EXERCISE INSTRUCTIONS:
a – Decide whether each statement below agrees with the article on turtle nesting. For each, answer yes or no and quote the words of the article that settle it.
(i) Rangers at John D. MacArthur Beach State Park counted nearly 1,700 loggerhead nests.
(ii) The previous loggerhead record at the park was set in 1995.
(iii) Rangers at the park monitor about 10 miles of beach.
b – Rewrite the part of the article on turtle nesting that begins at the words "Jupiter, FL (PRWEB)" and stops after "record this year.", substituting "sandy beach" for "natural beach".

Turtle-nesting season, which runs from March 1 to Oct. 31, has become a community-awareness campaign in Palm Beach County’s coastal cities, towns and villages.

Jupiter, FL (PRWEB) September 23, 2012

John D. MacArthur Beach State Park in North Palm Beach, a managed preserve that offers more than two miles of natural beach and dune ecosystem, had its best turtle-nesting season on record this year.

Rangers at the pristine park, which is wedged between homes in Lost Tree Village to the north and Singer Island condos to the south, counted nearly 1,700 loggerhead nests – 400 more than the previous record, set in 1995. The number of nests from green sea turtles, another important species, sits at 227. Leatherback turtles also set a record at the park this year with 93 nests.

Because the park is adjacent to oceanfront homes in Palm Beach County, residents are asked to dim their lights at night so as not to disorient the hatchlings, which can mistake city lights for the light of the moon and head away from the ocean.

About 1.6 miles of beach are monitored by the rangers at John D. MacArthur Beach State Park. They examine the tracks to determine the species, locate the sand cavity in which the mother turtle laid her eggs and cordon off the area with stakes and yellow crime-scene tape so beachgoers do not disturb the site.

At Loggerhead Marinelife Center, research-team members also are reporting higher nest counts this year. Their latest count was 7,923 loggerhead nests, 827 green nests and 246 leatherback nests on nearly 10 miles of beachline that runs from Juno Beach to Tequesta.

Turtle-nesting season begins March 1 and ends Oct. 31. During those eight months, a community-awareness campaign gets underway in Palm Beach County’s coastal cities, towns and villages. Signs are posted to remind homeowners about dimming their property lights, public turtle walks are conducted in the middle of the night by certified agencies, and fundraisers are organized to benefit nonprofit groups that support turtle research. One such fundraiser took place in August at The Gardens Mall in Palm Beach Gardens, featuring a parade of sculpted, artistic sea turtles. Art Arribada raised an approximate $25,000 for Loggerhead Marinelife Center.

Also, many small businesses theme their companies around the turtle motif – including Waterfront Properties and Club Communities. The 30-year-old real-estate firm’s corporate logo is a green sea turtle.

The eight-month season is something unique to South Florida and one of many things to enjoy about the area. It attracts conservationists, marine biologists and veterinarians from all over the world because of the opportunity to study sea turtles in their natural environment.

RECORDS PROVIDED:
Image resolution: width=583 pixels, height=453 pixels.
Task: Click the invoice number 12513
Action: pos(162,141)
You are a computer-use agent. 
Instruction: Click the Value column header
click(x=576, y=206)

==

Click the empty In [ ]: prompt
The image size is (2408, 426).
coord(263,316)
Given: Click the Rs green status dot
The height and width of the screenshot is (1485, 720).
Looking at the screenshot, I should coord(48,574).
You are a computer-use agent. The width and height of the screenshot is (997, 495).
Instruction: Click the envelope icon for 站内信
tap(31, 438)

* * *

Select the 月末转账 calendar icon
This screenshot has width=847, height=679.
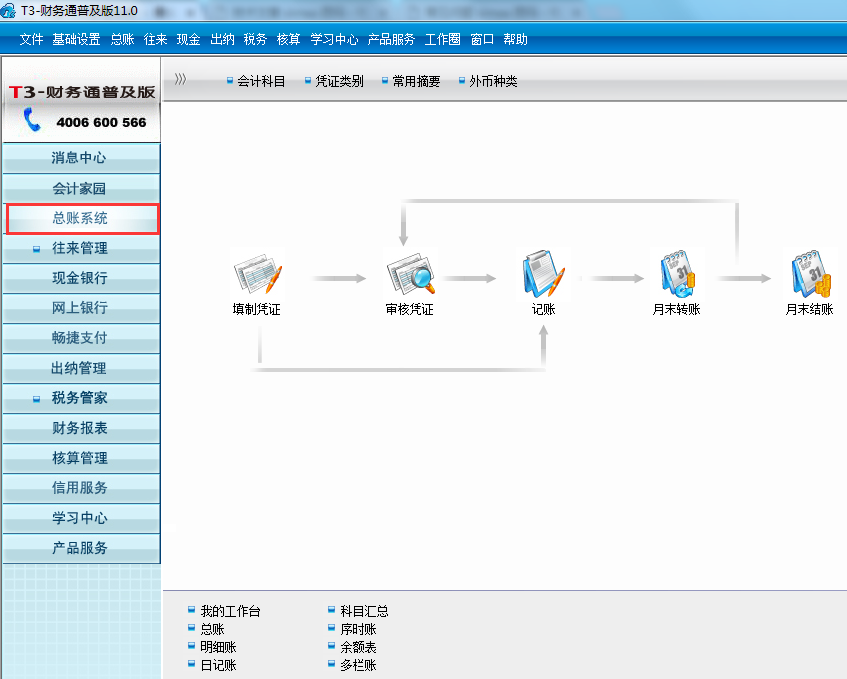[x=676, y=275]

ANSWER LIST:
a –
(i) Yes: "counted nearly 1,700 loggerhead nests"
(ii) Yes: "400 more than the previous record, set in 1995"
(iii) No: "About 1.6 miles of beach are monitored by the rangers at John D. MacArthur Beach State Park"

b –
Jupiter, FL (PRWEB) September 23, 2012

John D. MacArthur Beach State Park in North Palm Beach, a managed preserve that offers more than two miles of sandy beach and dune ecosystem, had its best turtle-nesting season on record this year.